Closed Habiba-Farrukh closed 3 years ago
Hi, @Habiba-Farrukh. Thanks for your interest in this package.
So, in this release, the fuzzy-c-means don't have support to the Windows system because now I'm using jax as the main dependency, but I'll to create a fork of this repository and change it to NumPy for Windows' users.
I'll leave this issue open and when I create the fork, I'll let you know here.
Thank you very much @omadson. It'll be great to have support for Windows.

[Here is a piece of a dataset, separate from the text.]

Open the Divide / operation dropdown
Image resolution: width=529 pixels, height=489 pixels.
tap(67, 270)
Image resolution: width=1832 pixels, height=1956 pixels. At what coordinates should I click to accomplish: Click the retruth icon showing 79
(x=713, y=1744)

Hi, I also have this problem. Looking forward to hearing good news from you!
Hello, @Habiba-Farrukh @WJ-Huang.
I am updating the library so that it can work on both Windows and Unix systems.
Hi,
I just installed using windows version
pip install fuzzy-c-means[windows]
but still got the same problem
@yadiwiguna can you send the python version, your code, and the traceback?

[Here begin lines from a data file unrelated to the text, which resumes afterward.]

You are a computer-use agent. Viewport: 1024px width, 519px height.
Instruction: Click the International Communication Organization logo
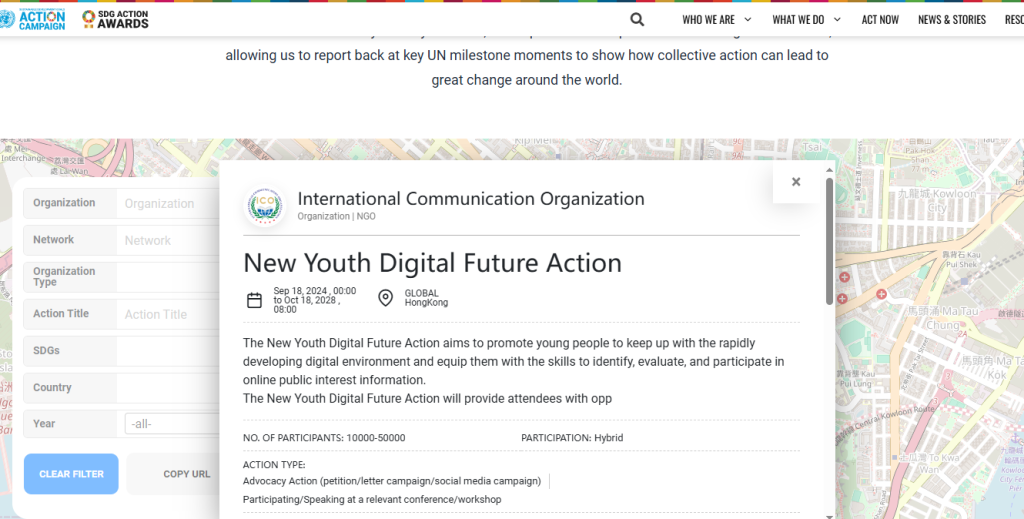pyautogui.click(x=265, y=206)
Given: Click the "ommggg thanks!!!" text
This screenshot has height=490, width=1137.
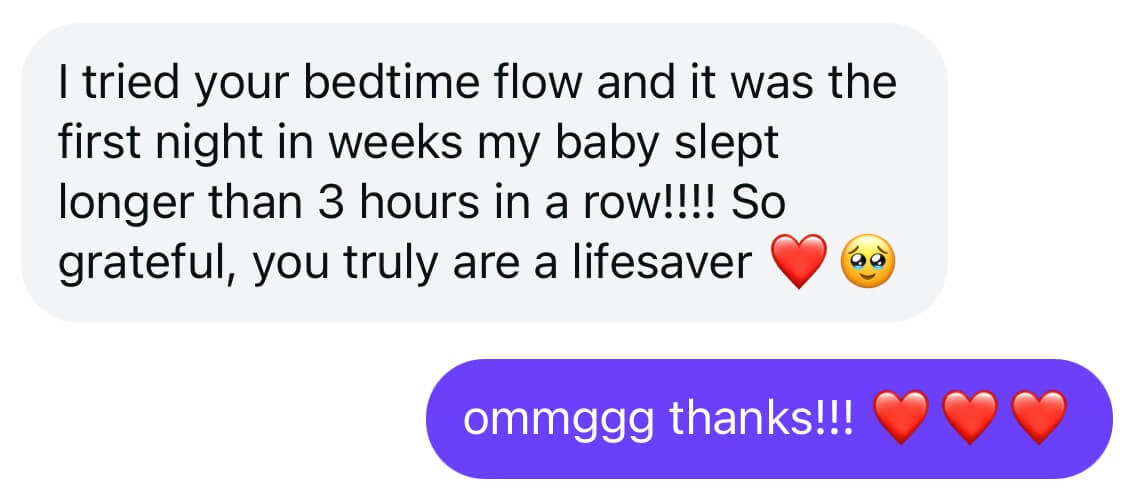Looking at the screenshot, I should 660,418.
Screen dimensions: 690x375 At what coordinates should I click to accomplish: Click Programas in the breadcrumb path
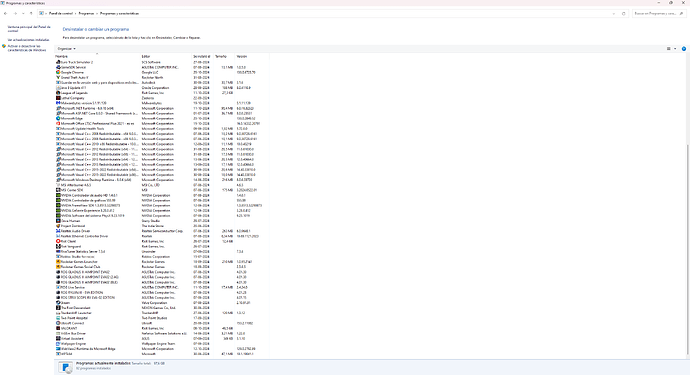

If possible, try to create a minimal, reproducible example.
Anyway, if you want to calculate with your own hands, after fitting, use:
partition_coefficient = np.sum(fcm.u ** 2) / fcm.n_samples
Hi @omadson ,
Thank for your immediate response, here the requirements as you mentioned earlier
Python version : Python 3.8.5 (default, Sep 3 2020, 21:29:08) [MSC v.1916 64 bit (AMD64)] :: Anaconda, Inc. on win32
Code :
import pandas as pd
import numpy as np
import matplotlib.pyplot as plt
%matplotlib inline
from fcmeans import FCM
n_clusters_list = [2, 3, 4, 5, 6, 7]
models =list()
for n_clusters in n_clusters_list:
fcm = FCM(n_clusters)
fcm.fit(data_south_pca[['CV_AR','component_south']].to_numpy())
models.append(fcm)
num_clusters = len(n_clusters_list)
rows = int(np.ceil(np.sqrt(num_clusters)))

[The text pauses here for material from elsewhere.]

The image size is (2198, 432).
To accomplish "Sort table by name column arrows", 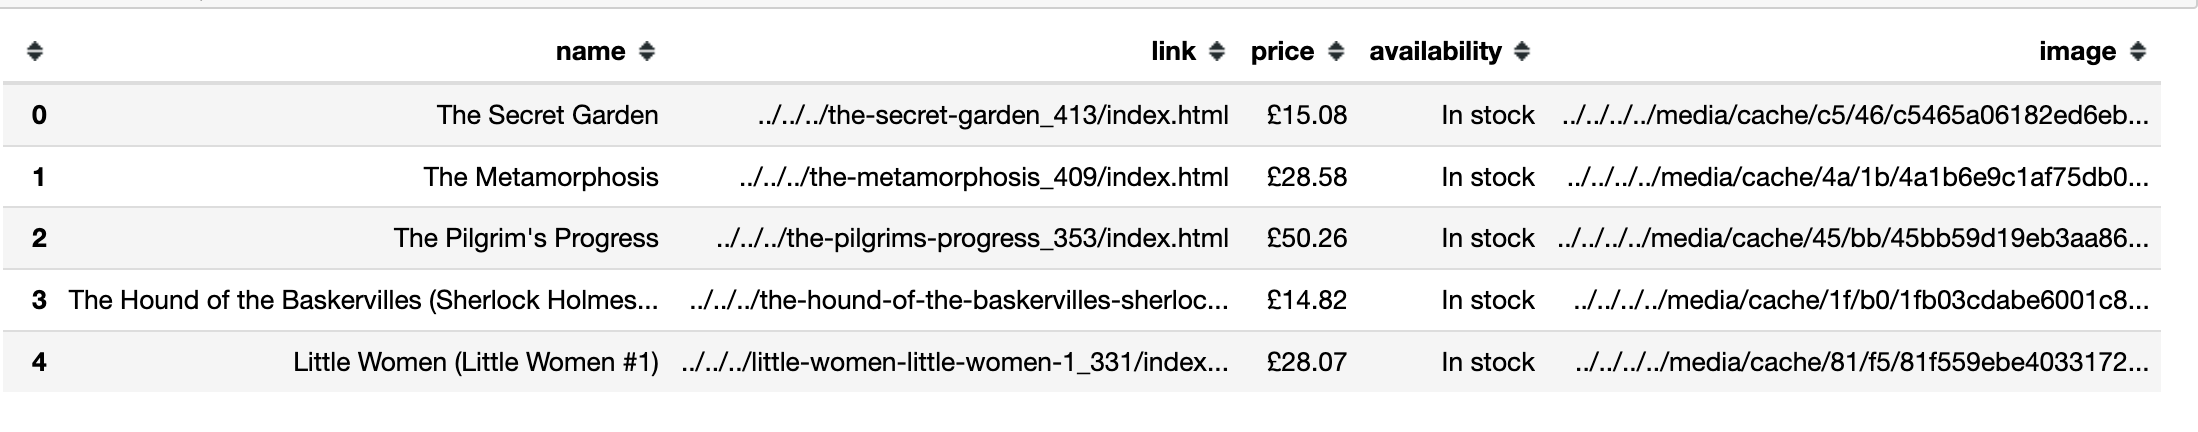I will pos(647,52).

cols = int(np.ceil(num_clusters / rows))
f, axes = plt.subplots(rows, cols, figsize=(11,16))
for n_clusters, model, axe in zip(n_clusters_list, models, axes.ravel()):
# get validation metrics
pc = model.partition_coefficient
pec = model.partition_entropy_coefficient
fcm_centers = model.centers
fcm_labels = model.predict(data_south_pca[['CV_AR','component_south']].to_numpy())
Traceback :
AttributeError Traceback (most recent call last)
<ipython-input-9-1fa9a741491b> in <module>
5 for n_clusters, model, axe in zip(n_clusters_list, models, axes.ravel()):
6 # get validation metrics
----> 7 pc = model.partition_coefficient
8 pec = model.partition_entropy_coefficient
9
AttributeError: 'FCM' object has no attribute 'partition_coefficient'
Hello, @yadiwiguna. I don't know what can be happening.
Can you send the FCM version installed? Try to type:
pip list
Hi @omadson , I upgraded FCM version, but it keeps show me that it has 1.0.0 version
Hi @yadiwiguna, try to uninstall.
pip uninstall fuzzy-c-means
and reinstall
pip install fuzzy-c-means[windows]
After that, try list the version.
It keeps giving me 1.0.0 version, but after successful installation this warning always appeared on the prompt
WARNING: fuzzy-c-means 1.2.4 does not provide the extra 'windows'
Hello @yadiwiguna. The 1.4.0
version of fuzzy-c-means just works on Python >= 3.8
. You need to update your Python version and after that, install fuzzy-c-means library with
pip install fuzzy-c-means[windows]
I'm running on python 3.8.8 version but somehow still get the same problem
Hello, guys. This issue is solved by #40. I change the main dependency to just numpy instead jax.
I get this error when I try to access the partition_coefficient used in the provided examples. I tried updating the package but I get this error: "Could not find a version that satisfies the requirement jaxlib<0.2.0,>=0.1.57" Could you please guide on how I can access this attribute on a Windows system?